### Task to complete
List every single-letter variable in the balls-and-bins post below, in order of first appearance. Leave out the expectation operator E.

### Document passage
********

I am a bit confused as to how the $k$ ball limit is imposed here. In the solution below, I assumed that there were an unlimited supply of balls.
After the $(j{-}1)^{st}$ bin gets a ball, the expected time before the $j^{th}$ bin has a ball is $\frac{n}{n-j+1}$, thus the expected time to fill all $n$ bins would be $ n\sum_{j=1}^n\frac{1}{n-j+1}=n\sum_{j=1}^n\frac{1}{j} $
The argument above uses the Linearity of Expectation. The part that seems a bit magical upon first sight is that $\mathrm{E}[X+Y\;]=\mathrm{E}[X]+\mathrm{E}[Y\;]$ even when $X$ and $Y$ are not independent.
Below is an argument that computes all the probabilities and yields the same answer.

********

[Text and item location entries]
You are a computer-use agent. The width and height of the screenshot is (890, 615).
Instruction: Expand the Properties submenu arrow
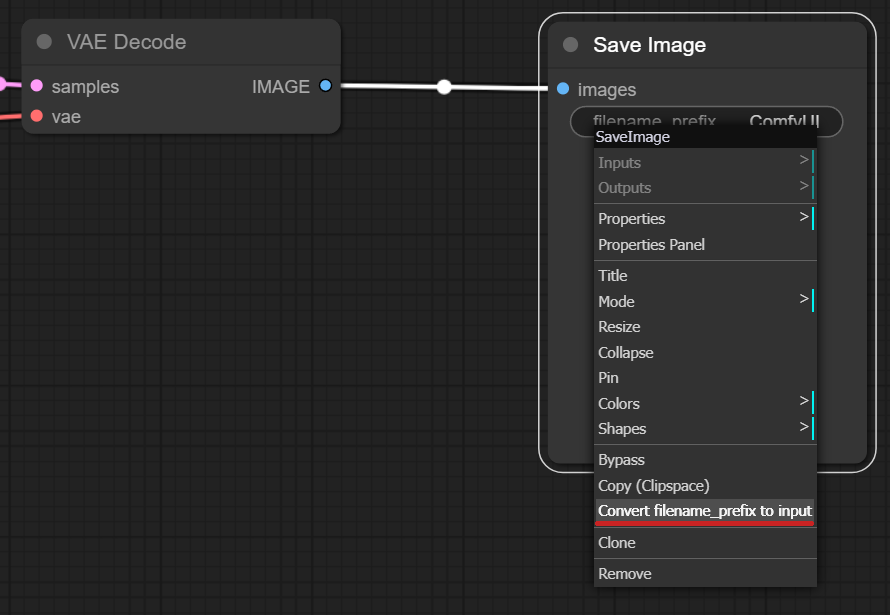tap(804, 217)
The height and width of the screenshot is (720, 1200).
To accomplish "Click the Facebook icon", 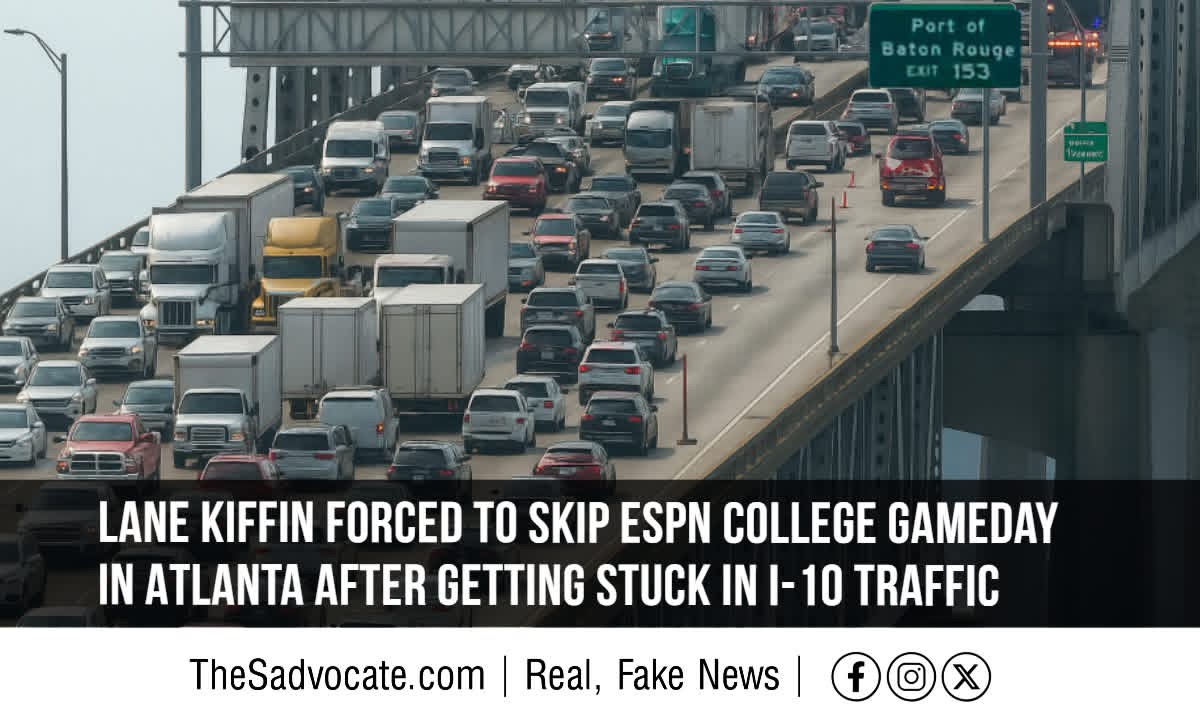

********

### Exercise result
k, j, n, X, Y